Die Wissenschaftler konnten zeigen, dass ein mit Metallionen behandelter Spinnenfaden selbst unter großem Zug nicht reißt. „Er lässt sich auch zweimal so stark dehnen wie ein natürlicher Spinnenfaden“, erklärte Knez. Da das behandelte Material starkem Zug und kräftiger Dehnung standhalte, nehme es zehnmal mehr Energie auf als das naturbelassene, bevor es reiße, erläuterte der Forscher.

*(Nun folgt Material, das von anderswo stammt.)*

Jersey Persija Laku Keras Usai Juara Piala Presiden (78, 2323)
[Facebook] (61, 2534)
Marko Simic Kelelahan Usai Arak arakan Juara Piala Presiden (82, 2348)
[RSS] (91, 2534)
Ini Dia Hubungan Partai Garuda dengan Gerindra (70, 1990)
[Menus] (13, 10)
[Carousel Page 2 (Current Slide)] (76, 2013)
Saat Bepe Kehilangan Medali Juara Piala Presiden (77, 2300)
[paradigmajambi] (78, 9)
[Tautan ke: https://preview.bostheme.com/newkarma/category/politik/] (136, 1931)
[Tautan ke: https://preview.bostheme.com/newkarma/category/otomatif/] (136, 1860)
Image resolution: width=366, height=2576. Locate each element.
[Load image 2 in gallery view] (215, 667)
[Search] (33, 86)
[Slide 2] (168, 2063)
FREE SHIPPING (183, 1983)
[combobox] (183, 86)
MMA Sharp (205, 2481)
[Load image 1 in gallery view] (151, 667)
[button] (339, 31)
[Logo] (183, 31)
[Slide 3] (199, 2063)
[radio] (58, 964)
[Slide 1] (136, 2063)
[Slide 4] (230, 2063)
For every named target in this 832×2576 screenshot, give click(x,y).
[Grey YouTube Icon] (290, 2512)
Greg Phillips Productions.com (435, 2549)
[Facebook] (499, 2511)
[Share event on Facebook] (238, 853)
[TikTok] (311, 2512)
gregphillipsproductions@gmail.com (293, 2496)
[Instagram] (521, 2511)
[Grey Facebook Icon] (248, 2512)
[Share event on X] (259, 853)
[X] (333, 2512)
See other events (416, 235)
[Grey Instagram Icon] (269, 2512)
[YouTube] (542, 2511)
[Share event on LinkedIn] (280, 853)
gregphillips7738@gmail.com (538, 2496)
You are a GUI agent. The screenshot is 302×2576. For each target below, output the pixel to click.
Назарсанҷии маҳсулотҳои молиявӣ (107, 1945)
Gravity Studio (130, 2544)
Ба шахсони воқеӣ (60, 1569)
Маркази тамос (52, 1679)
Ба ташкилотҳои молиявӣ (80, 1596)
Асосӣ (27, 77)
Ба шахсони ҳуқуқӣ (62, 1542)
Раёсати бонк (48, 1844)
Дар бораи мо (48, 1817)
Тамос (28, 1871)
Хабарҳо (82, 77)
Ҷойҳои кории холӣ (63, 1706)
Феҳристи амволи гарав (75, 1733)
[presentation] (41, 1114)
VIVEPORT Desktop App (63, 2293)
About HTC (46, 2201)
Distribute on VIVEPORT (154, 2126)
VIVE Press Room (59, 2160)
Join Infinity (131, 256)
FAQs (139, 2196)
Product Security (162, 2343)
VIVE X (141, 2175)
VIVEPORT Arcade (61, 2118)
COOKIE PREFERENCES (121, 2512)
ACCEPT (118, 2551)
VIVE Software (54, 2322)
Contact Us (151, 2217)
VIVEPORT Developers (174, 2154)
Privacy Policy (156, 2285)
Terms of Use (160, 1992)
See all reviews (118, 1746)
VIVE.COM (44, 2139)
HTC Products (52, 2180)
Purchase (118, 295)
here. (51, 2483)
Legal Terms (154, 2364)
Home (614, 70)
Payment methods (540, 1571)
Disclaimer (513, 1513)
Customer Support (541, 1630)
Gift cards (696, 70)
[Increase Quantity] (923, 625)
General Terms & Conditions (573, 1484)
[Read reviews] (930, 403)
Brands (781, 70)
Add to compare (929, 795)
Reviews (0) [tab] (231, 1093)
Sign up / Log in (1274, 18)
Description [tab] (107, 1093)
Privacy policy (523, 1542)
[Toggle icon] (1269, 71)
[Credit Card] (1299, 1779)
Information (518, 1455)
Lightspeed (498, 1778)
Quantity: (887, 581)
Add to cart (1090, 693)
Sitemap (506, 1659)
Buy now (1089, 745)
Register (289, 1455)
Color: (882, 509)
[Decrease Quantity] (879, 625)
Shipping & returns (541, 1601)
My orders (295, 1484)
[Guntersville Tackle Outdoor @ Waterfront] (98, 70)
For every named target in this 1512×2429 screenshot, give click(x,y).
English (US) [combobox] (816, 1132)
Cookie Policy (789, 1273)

Daher könne es sich etwa dafür eigen, um eine volle Fahrt oder einen freien Fall zu bremsen – beispielsweise den Sturz eines Bergsteigers. Zudem könnten Materialien mit solchen Eigenschaften im Flugzeug- und Fahrzeugbau oder in der Weltraumtechnik Anwendung finden – generell überall dort, wo leichte, starke und flexible Werkstoffe gefragt sind, erklärte Knez. „Für die Praxis verspricht unsere Arbeit großes Potenzial, weil wir mit unserer Methode auch viele andere Biomaterialien reißfester und dehnbarer machen können."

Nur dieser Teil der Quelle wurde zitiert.